Cell-cell communication inference and analysis: biological mechanisms, computational approaches, and future opportunities
Xiangzheng Cheng, Haili Huang, Ye Su, Qing Nie, Xiufen Zou, Suoqin Jin
TL;DR
This review tackles the challenge of inferring and analyzing cell-cell communication (CCC) from single-cell and spatial omics data. It categorizes and synthesizes more than 140 computational methods into five core families—statistical, network, deep learning, optimal transport, and factorization—highlighting how each addresses spatial constraints, single-cell resolution, intracellular signaling, temporal dynamics, and cross-condition comparisons. Key contributions include a comprehensive mapping of methodological diversity, visualization and systems-analysis tools, and critical discussion of benchmarking, ground-truth validation, and opportunities for de novo CCC construction and mechanistic modeling. The authors emphasize the importance of integrating non-protein signaling, multi-omics data, and clinical information to enable robust CCC inference and to drive engineering and therapeutic applications.
Abstract
In multicellular organisms, cells coordinate their activities through cell-cell communication (CCC), which are crucial for development, tissue homeostasis, and disease progression.
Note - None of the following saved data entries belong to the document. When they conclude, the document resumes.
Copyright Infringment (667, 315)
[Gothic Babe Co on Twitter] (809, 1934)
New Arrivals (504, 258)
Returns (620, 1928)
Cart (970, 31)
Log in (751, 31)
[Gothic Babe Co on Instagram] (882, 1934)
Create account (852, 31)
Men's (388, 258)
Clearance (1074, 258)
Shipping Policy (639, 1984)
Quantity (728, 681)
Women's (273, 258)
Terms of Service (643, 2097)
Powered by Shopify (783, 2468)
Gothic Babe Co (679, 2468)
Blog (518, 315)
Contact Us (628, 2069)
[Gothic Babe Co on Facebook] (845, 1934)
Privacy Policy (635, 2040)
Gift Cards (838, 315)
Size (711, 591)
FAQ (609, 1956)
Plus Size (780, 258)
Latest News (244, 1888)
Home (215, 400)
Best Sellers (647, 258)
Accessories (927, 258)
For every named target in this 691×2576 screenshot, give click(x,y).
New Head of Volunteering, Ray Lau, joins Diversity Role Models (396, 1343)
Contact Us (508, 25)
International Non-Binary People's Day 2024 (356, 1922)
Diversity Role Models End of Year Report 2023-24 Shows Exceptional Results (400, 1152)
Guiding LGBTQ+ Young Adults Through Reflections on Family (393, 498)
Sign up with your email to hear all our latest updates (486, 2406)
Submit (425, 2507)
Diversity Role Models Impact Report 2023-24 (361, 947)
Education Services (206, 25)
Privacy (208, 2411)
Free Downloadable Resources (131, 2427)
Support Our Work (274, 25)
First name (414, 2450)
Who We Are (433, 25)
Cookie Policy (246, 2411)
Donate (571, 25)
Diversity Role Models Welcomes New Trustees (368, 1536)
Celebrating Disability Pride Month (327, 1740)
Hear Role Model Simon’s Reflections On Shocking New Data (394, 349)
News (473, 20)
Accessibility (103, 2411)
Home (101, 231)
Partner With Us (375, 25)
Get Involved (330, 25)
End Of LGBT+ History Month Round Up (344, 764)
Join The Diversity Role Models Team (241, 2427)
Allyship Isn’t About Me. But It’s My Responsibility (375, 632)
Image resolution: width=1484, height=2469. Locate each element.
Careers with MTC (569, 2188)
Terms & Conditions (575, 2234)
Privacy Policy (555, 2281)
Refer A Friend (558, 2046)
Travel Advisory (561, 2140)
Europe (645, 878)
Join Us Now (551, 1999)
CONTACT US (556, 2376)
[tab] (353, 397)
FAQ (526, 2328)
Recent advances in single-cell and spatial omics technologies provide unprecedented opportunities to systematically infer and analyze CCC from these omics data, either by integrating prior knowledge of ligand-receptor interactions (LRIs) or through de novo approaches. A variety of computational methods have been developed, focusing on methodological innovations, accurate modeling of complex signaling mechanisms, and investigation of broader biological questions. These advances have greatly enhanced our ability to analyze CCC and generate biological hypotheses. Here, we introduce the biological mechanisms and modeling strategies of CCC, and provide a focused overview of more than 140 computational methods for inferring CCC from single-cell and spatial transcriptomic data, emphasizing the diversity in methodological frameworks and biological questions. Finally, we discuss the current challenges and future opportunities in this rapidly evolving field.